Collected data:
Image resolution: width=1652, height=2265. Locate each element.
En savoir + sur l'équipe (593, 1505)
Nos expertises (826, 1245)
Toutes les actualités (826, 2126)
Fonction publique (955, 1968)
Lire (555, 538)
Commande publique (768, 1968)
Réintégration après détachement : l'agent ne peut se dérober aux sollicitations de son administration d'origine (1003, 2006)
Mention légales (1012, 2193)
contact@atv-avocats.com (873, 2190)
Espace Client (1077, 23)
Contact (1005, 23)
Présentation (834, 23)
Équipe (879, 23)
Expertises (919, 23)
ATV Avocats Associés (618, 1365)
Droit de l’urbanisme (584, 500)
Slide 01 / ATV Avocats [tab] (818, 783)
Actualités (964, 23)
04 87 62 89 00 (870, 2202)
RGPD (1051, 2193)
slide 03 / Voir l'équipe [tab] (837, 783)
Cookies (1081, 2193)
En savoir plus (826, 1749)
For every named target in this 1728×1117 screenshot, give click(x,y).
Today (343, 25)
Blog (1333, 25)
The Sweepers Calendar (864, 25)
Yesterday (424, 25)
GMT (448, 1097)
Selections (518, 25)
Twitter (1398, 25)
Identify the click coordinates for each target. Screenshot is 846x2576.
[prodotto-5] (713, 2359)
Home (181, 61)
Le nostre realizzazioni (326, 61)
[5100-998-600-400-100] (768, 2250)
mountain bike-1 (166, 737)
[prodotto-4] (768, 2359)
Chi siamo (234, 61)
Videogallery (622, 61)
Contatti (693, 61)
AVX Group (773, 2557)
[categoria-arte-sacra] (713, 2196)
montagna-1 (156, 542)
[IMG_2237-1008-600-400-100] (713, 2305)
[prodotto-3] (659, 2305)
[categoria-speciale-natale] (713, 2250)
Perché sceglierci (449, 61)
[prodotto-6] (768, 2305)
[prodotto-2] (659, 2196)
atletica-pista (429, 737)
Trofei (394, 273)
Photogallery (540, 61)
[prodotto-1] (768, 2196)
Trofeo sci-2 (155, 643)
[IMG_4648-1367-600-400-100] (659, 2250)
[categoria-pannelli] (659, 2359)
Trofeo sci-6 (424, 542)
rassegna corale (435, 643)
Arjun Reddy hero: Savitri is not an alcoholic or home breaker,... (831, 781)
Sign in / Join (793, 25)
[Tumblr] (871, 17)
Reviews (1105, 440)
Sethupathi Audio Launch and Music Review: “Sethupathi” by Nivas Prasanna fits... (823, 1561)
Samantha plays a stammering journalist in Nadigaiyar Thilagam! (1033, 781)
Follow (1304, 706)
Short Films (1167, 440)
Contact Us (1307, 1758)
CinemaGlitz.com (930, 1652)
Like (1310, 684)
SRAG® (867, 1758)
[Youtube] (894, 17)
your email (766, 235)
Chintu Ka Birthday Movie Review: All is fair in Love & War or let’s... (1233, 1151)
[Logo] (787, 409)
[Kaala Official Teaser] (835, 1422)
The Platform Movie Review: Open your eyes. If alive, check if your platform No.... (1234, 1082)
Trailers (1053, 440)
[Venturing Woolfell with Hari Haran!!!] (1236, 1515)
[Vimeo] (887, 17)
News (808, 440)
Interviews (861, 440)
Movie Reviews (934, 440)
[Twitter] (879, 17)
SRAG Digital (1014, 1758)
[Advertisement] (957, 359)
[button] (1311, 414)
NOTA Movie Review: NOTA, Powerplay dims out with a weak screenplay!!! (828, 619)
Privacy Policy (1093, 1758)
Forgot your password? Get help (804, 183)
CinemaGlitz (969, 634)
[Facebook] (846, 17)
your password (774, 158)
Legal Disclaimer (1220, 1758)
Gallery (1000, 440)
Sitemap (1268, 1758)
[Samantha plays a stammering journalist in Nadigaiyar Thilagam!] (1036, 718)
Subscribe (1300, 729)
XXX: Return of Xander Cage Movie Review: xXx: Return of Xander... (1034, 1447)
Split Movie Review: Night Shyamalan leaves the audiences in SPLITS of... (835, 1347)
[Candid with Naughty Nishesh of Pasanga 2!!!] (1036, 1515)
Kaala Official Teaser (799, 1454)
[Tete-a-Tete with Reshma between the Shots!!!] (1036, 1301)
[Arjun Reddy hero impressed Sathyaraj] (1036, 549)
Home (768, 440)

Task brief
Looking at the data above, work out how many lines contain "your" and answer with the figure only.

Written solution
4